The next two week's top TV

by Ben Felsenburg

Yes, Sheridan Smith: Coming Home (Sunday 4, ITV, 9.30pm) marks the fact that the star has a new album just out to sell – A Northern Soul – but it’s also an intimate view of the singer as she battles through her troubled private life while maintaining a cheery public image. Look out for when she takes to the stage in Doncaster to sing on the very same spot where she revealed her talent to the world as a child.

Fact-based feature- length drama Doing Money (Monday 5, BBC2, 9pm) is a shocking, chilling glimpse of the hidden darkest recesses of our society. Young Romanian immigrant Ana has been snatched off a London street and forced into a relentlessly grim existence as a prostitute: effectively a sex slave. You’ll be moved to fury by what Ana’s subjected to, but hope emerges, in part thanks to a dogged investigating policeman played by Allen Leech Downton Abbey’s Branson).

Harry & Meghan: The First Tour (Monday 5, ITV, 9pm) follows the newlyweds on their epic trek through the Southern hemisphere, as they travel across Australia, Fiji, Tonga and New Zealand over 16 days. Cheering crowds fill the streets all the way, but it’s in Sydney at the Invictus Games that the couple are more passionately involved than anywhere else, while everywhere the parents-to-be field the immense interest of the public in the baby expected next year.

Then Harry’s Pater competes for ratings in Prince, Son and Heir: Charles at 70 (Thursday 8, BBC1, 9pm). Just a week before the 70th birthday of the Heir to the Throne, documentary maker John Bridcut (who two years ago gave us Elizabeth at 90) reveals life behind the scenes for HRH Prince Charles over the previous 12 months, as he conducts matters of state, on tour in the Caribbean and in the Pacific, and at home at Clarence House and Birkhall, Aberdeenshire. The result is an affecting portrait of a man undertaking his every task with utter commitment and dutifully preparing for when he will one day be King.

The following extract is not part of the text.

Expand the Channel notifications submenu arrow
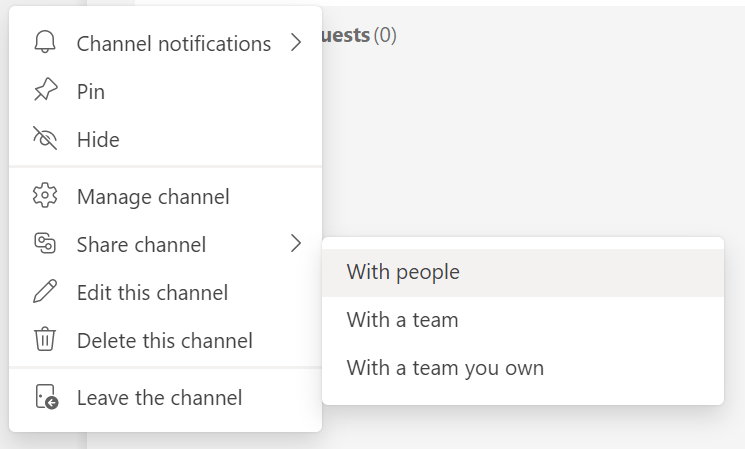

Egon Schiele: Dangerous Desires (Saturday 10, BBC2, 9pm,TBC) marks the centenary of the artist’s death as a new exhibition of his work alongside that of Gustav Klimt opens at the Royal Academy in London. Punk rock singer Iggy Pop joins the more conventional expert talking heads lining up to testify to Schiele's brilliance and continued ability to shock with the sexual explicitness of his paintings, even now. There’s revealing insight in Schiele's own words, but we could probably do without the strained contemporary dance sequences.

The fallen of the Great War are commemorated in World War One Remembered: The Cenotaph (Sunday 11, BBC1, 10 am), when at 11am it will be exactly a hundred years since the guns at last fell silent. Her Majesty The Queen will look on from the balcony of Foreign & Commonwealth office as the Prince of Wales and other members of the Royal Family take part in the traditional wreath-laying ceremony at the foot of the Cenotaph. The coverage continues with the Westminster Abbey service to mark the Centenary of the armistice (BBC1, 5.10pm).